■ **SOURCE PASSAGE**:

_ _ _ _ _

WHAT ARE YOU TALKING ABOUT?
TCY20111-ARS | 2011 Ibanez Limited Edition
That's the shit right there.


----------



## mikernaut (Apr 6, 2011)

LMAO I can't believe they release these turds but they won't bring back the 540 p/ pII's


----------



## vampiregenocide (Apr 6, 2011)

Come on guys, they're the Gio series. They're aimed at kids and beginners, you can't expect much. This has been a good year from Ibanez. We've got lots of new models, and a few seven strings too.


----------



## -42- (Apr 6, 2011)

Yeah, fake f-holes are pure class.


----------



## Imalwayscold (Apr 6, 2011)

vampiregenocide said:


> Come on guys, they're the Gio series. They're aimed at kids and beginners, you can't expect much. This has been a good year from Ibanez. We've got lots of new models, and a few seven strings too.



Hence why I said that, they do this every year. But some of the stuff they have put with the acoustics is absoloutley magic:

"
*Sing Along in the Sunshine*

The simple and sweet melodies blend with the warm sunshine.
Wearing a cute retro one-piece with geometric designs, a girl is singing along with a boy. The boy-girl harmonies float along aimlessly and make you feel nostalgic for a past memory. Sitting on the grass, you will swing and clap your hands in the breeze, creating a heart-warming momen"


----------



## Guitarman700 (Apr 6, 2011)

Dead Undead said:


> WHAT ARE YOU TALKING ABOUT?
> TCY20111-ARS | 2011 Ibanez Limited Edition
> That's the shit right there.



"Let's throw a glamorous party! Get dolled up in a glossy sky-blue pink dress, with sparkles around the neck and a magical purse. Charming divas are shining in this club, dancing the night away to the crazy pop beat."


----------



## BucketheadRules (Apr 6, 2011)

-42- said:


> Yeah, fake f-holes are pure class.



You're paying for a new monitor, I projectile-vomited.


----------



## MikeH (Apr 6, 2011)

Well these are all extremely disappointing.


----------



## Demiurge (Apr 6, 2011)

Why Halo is still in business: once inexplicable, now explained. They must be designing body shapes for Ibanez.


----------



## vampiregenocide (Apr 6, 2011)

The Gio series have never been attractive.


----------



## Dead Undead (Apr 6, 2011)

vampiregenocide said:


> The Gio series have never been attractive.



QFT


----------



## 13point9 (Apr 6, 2011)

mikernaut said:


> LMAO I can't believe they release these turds but they won't bring back the 540 p/ pII's



THIS, oh God this.

also these designs look like stubby/ fatter versions of some of my designs for Strictly 7, I'm wondering if I should see what Jim thinks about this...

If anyone is wondering I designed them in 2007 and Jim got hold of them this time last year, I don't want to put them up without his permission really...

_ _ _ _ _

■ **YOUR TASKS**:
a – From the Ibanez forum thread, write out everything from "Wearing a cute" down to "Guitarman700 (Apr 6, 2011)".
b – Name every user in the Ibanez forum thread whose post is quoted by another user under a "said:" line, listing each only once.

_ _ _ _ _

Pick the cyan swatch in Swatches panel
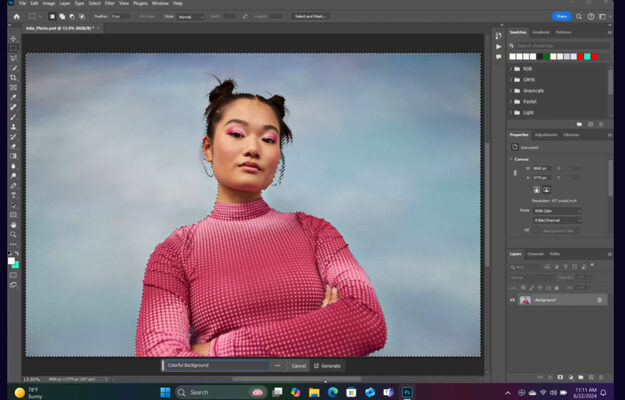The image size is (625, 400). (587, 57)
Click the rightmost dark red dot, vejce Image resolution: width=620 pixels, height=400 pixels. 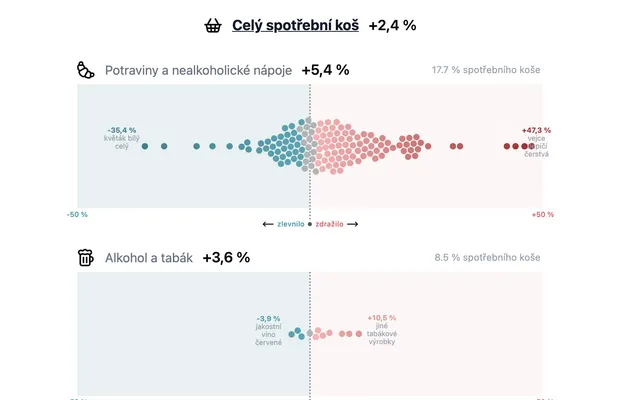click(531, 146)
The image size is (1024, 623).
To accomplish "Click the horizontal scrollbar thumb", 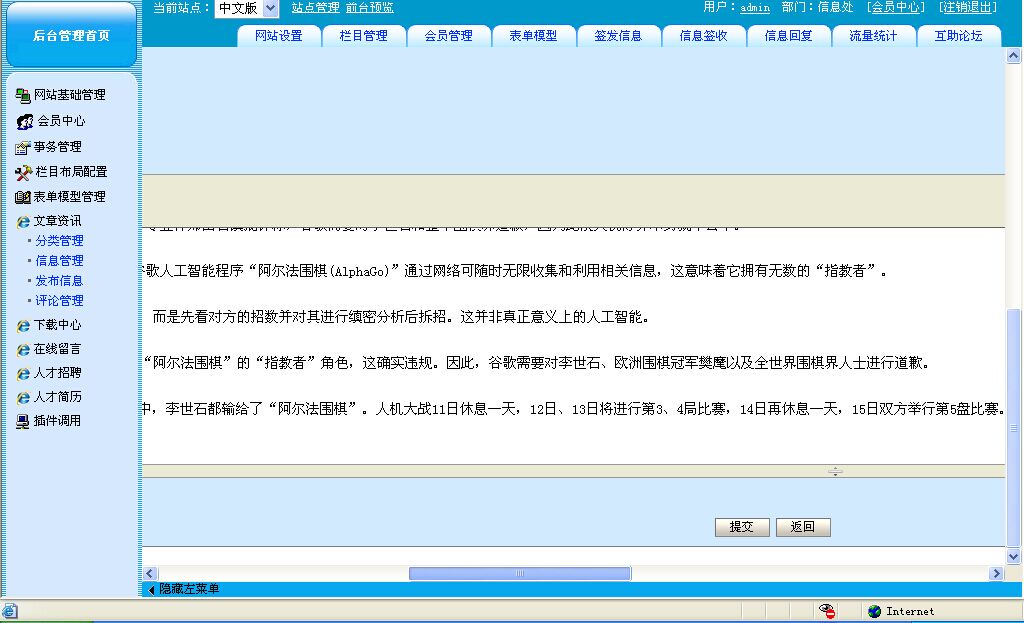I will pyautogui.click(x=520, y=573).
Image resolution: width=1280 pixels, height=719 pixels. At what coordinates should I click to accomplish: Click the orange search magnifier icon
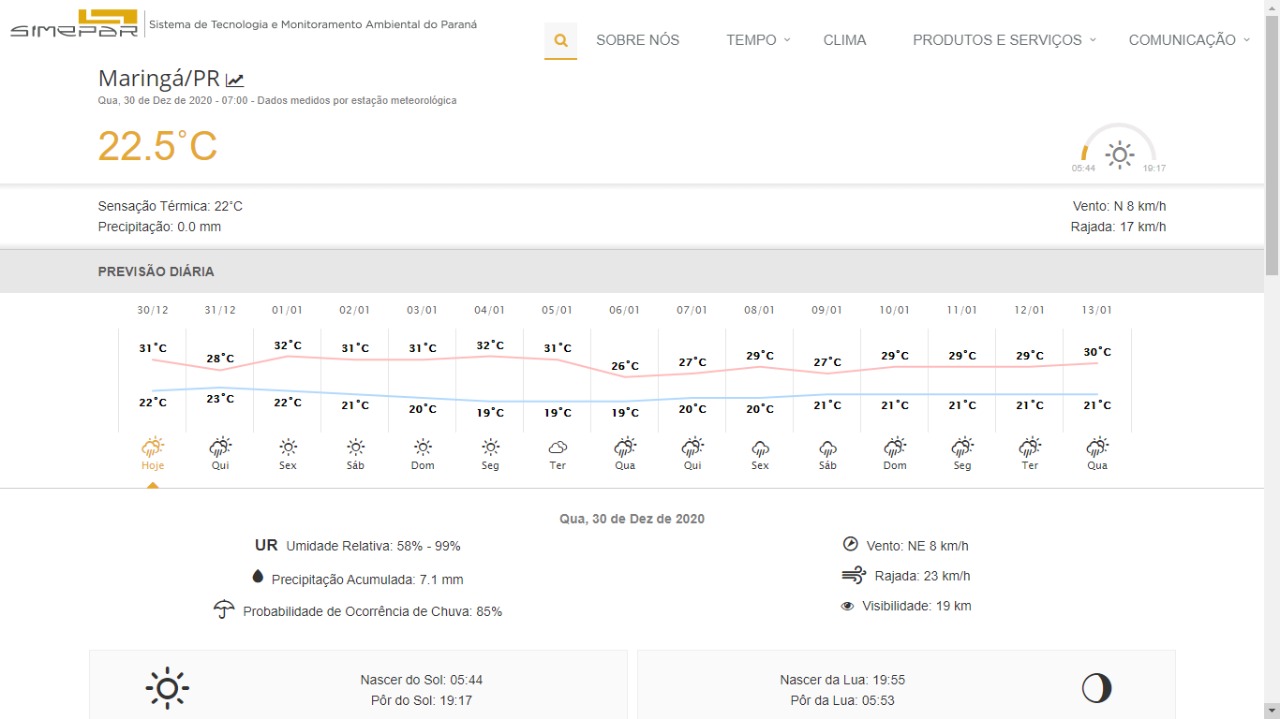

_ _ _ _ _

■ **WRITTEN RESPONSES**:
a –
Wearing a cute retro one-piece with geometric designs, a girl is singing along with a boy. The boy-girl harmonies float along aimlessly and make you feel nostalgic for a past memory. Sitting on the grass, you will swing and clap your hands in the breeze, creating a heart-warming momen"


----------



## Guitarman700 (Apr 6, 2011)

b – vampiregenocide, Dead Undead, -42-, mikernaut